Lawmakers Project Celebrated 70 Years of Elected Washington Women

The traveling exhibit Political Pioneers: The Women Lawmakers celebrated 82 women elected to legislative positions between 1912 and 1982 and traveled to over 30 locations around our state.

Six of the women lawmakers featured in the project. Left to Right: Margaret Hurley, Gladys Kirk, Lorraine Wojahn, Doris Johnson, Lois North, Geraldine McCormick and Peggy Jo Maxie

Six of the women featured in Political Pioneers: The Women Lawmakers. Left to Right: State Senator Margaret Hurley, State Representaitves Gladys Kirk, Lorraine Wojahn, Doris Johnson, State Senator Lois North, and State Representatives Geraldine McCormick and Peggy Jo Maxie

Humanities Washington is celebrating our 40th anniversary with 40 Years of Washington Stories.
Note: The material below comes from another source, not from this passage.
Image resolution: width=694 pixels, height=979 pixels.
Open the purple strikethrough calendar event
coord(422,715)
Each week on Spark, we’ll offer a snapshot from our past, sharing forty years of stories that have helped shape the humanities in Washington state.
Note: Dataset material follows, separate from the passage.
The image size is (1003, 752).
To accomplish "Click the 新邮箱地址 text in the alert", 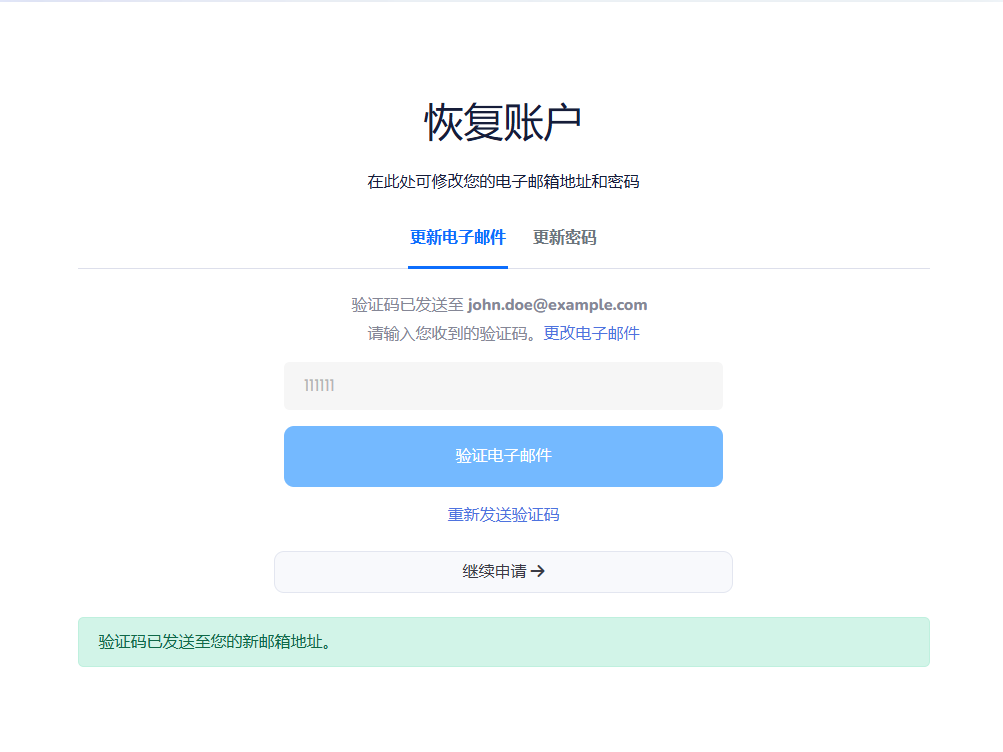I will coord(283,642).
Washington’s percentage of women state legislators was the second highest in the country by 1982, but it still sat at just 24%. In order to celebrate the contribution that women lawmakers had made in the past, and to encourage support for even greater female political participation in the future, Elected Washington Women partnered with Humanities Washington to produce a project entitled Political Pioneers: The Women Lawmakers.

Project director Katherine Hinsch oversaw the collection of hundreds of hours worth or oral histories, preserving the stories of 82 of the 98 women elected to legislative positions between 1912 and 1982. In addition to producing a bound volume that profiled each of these women, a traveling exhibit visited over 30 locations around Washington state. Composed of photographs and interview excerpts from Washington’s women lawmakers, the exhibition drew over 50,000 visitors. The volume that was released alongside the exhibit has been digitized, and can be viewed here.

The project celebrated the struggles and achievements of the women lawmakers, and encouraged discussion of a group of women who were forced to deal with the myriad challenges of a male-dominated political environment. In his introduction to the project, Dr. Thomas B. Rainey of the Evergreen State College wrote the following:

“Elected Washington women today, indeed all citizens of our state, owe a debt of gratitude to the women whose political lives are chronicled in this collection…. Their political lives should be an inspiration to us all.”